▶ **Excerpted passage**:
╭──

No. 12: Oklahoma Sooners

John Mateer was really, really good at Washington State in 2024. Assuming Mateer is cleared to play after a sports betting controversy in mid-August, could he be the answer for Oklahoma in 2025? Oklahoma's offense was dreadful in 2024. OU averaged 24 points per game as Michael Hawkins replaced Jackson Arnold (now at Auburn) at QB during the season.

The defense did its part last year and allowed just 21.5 points per game and fewer than 5 yards per play. With players like R Mason Thomas (9 sacks) back, along with seven other starters, Oklahoma could be in line for a big year despite a really tough schedule if the offense is simply above average.

No. 11: Michigan Wolverines

You may sense a theme among three of the last four teams. Michigan got eight wins and beat Ohio State and Alabama to end last season despite a passing offense that was one of the worst in the country. That should change in 2025. Even if five-star freshman Bryce Underwood doesn't start right away, former Fresno State QB Mikey Keene should be a significant upgrade.

Last season's defense wasn't as good as it was in 2023, but it was still excellent. Ernest Hausmann and Jaishawn Barham are back at linebacker and Arkansas transfer TJ Metcalf could make a big impact at corner. TJ Guy will be counted on, along with Derrick Moore, to provide the edge rush. A Week 2 matchup between the Wolverines and Sooners should be fascinating.

No. 10: Miami Hurricanes

Former Georgia QB Carson Beck comes to Miami hoping to finish his college career with a flourish and also improve his NFL Draft stock. Beck was fantastic in his first year at Georgia but struggled at times in 2024, and his season ended with an elbow injury in the SEC title game. With a talented receiver in transfer CJ Daniels and an offensive line featuring potential first-round pick Francis Mauigoa, Beck should be comfortable in his new digs.

The Miami defense can't be as bad as it was in 2024. Miami gave up at least 31 points six different times in 2024 and its defensive stats were buoyed by early non-conference performances. Coach Mario Cristobal made sure to address the defense in the transfer portal.

No. 9: Alabama Crimson Tide

Kalen DeBoer's debut season at Alabama did not go as planned as the Tide stumbled to a 9-3 regular season record and just missed the expanded playoff. Lack of discipline (penalties) was a real problem for Alabama. Ty Simpson was officially declared the starting QB on Aug. 11, so he'll take the opening snap against Florida State. One thing he has going for him: Star wideout Ryan Williams, who delivered highlight-reel grabs almost weekly in his freshman season.

Finding more pass rush is key for the Crimson Tide in 2025. The good news is the defense is loaded at linebacker and on the line. A monster game looms at the end of September against Georgia; both teams should be 3-0 heading into the showdown in Athens.

No. 8: Notre Dame Fighting Irish

Notre Dame should be back in the playoff mix after coming oh-so-close to a national title last season. The bad news is that Riley Leonard is gone; he was clutch for the Irish in key moments during their run to the championship game. The good news is that they have two monster running backs and a very pliable schedule this season. Jeremiyah Love and Jadarian Price running behind a stout line should keep the Irish moving forward offensively.

There will be some turnover on the defensive line, but they should still be one of the better defenses in college football after allowing fewer than 16 points per game last season.

╰──

(Stored records)
╭──

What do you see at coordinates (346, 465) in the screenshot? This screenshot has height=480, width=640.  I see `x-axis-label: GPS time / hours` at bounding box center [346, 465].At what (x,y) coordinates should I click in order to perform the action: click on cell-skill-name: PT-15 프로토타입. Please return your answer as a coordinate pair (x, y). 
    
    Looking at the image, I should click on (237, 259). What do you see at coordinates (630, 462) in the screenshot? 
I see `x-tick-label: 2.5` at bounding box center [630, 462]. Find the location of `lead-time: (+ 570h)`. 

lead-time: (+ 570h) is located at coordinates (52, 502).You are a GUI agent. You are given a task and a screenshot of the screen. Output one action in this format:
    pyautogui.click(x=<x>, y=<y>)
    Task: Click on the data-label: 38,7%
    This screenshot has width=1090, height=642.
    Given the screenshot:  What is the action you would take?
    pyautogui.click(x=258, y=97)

╰──

▶ **Tasks to complete**:
1. From the college football rankings text, write out the passage starting with "The defense did" and going on through "simply above average.".
2. In the college football rankings text, how many points per game did Oklahoma's defense allow last year?
3. Continue the college football rankings text from the point where it stops.

▶ **Responses to the tasks**:
1.
The defense did its part last year and allowed just 21.5 points per game and fewer than 5 yards per play. With players like R Mason Thomas (9 sacks) back, along with seven other starters, Oklahoma could be in line for a big year despite a really tough schedule if the offense is simply above average.

2. 21.5 points per game.

3.
No. 7: LSU Tigers

What awaits the Tigers in Year 4 of the Brian Kelly experience? With a 29-11 record at the school, the longtime coach has been solid but hasn't yet lifted LSU to the playoff. Garrett Nussmeier returns at QB and will be looking to improve his NFL Draft stock with another strong receiving corps.

After five straight seasons with at least three losses, this is LSU's best chance to compete for a national title since that iconic 2019 campaign. The schedule is a gauntlet, but this team should be well-equipped to navigate it.

No. 6: Ohio State Buckeyes

Will the Buckeyes run it back and win another title this season? Or, maybe more importantly for OSU fans, will they finally beat Michigan? They'll have to do it all with a reloaded (but very talented) roster. The QB position is up for grabs between Julian Sayin and Lincoln Kienholz. Whoever wins out will have plenty of help with a running game featuring West Virginia transfer CJ Donaldson. Oh yeah, and they have this guy named Jeremiah Smith catching passes, so it may not matter who ends up under center.

The biggest questions come on defense, where the unit will be led by a new coordinator and needs to replace a ton of talent. All-American defensive back Caleb Downs and linebacker Sonny Styles are back on that side of the ball, but the only other returning starter is Davison Igbinosun. Can Texas exploit all the turnover in Week 1?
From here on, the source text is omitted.